═════ Data shown ═════

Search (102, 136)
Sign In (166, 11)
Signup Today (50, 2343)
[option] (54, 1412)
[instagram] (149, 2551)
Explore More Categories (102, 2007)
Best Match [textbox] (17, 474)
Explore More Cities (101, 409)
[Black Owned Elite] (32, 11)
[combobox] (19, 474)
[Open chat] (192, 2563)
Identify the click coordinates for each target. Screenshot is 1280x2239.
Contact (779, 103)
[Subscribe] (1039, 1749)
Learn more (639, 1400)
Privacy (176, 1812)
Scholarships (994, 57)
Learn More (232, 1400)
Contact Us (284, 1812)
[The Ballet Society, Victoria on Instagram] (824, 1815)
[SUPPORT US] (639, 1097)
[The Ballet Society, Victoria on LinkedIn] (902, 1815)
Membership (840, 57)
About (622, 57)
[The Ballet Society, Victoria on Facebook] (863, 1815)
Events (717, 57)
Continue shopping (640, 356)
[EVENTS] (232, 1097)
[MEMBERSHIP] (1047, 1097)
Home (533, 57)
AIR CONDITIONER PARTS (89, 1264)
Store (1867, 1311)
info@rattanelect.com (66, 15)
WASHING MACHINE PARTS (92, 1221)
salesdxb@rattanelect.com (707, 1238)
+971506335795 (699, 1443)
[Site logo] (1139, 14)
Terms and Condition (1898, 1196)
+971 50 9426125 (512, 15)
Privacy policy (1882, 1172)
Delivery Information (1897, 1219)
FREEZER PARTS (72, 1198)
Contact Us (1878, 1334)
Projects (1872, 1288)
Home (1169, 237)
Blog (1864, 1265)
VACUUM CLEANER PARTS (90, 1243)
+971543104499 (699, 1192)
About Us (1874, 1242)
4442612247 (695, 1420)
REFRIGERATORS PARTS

═════

Required work
Whichever lines of the records above hold the word "Ballet" should all be copied out.

Result
[The Ballet Society, Victoria on Instagram] (824, 1815)
[The Ballet Society, Victoria on LinkedIn] (902, 1815)
[The Ballet Society, Victoria on Facebook] (863, 1815)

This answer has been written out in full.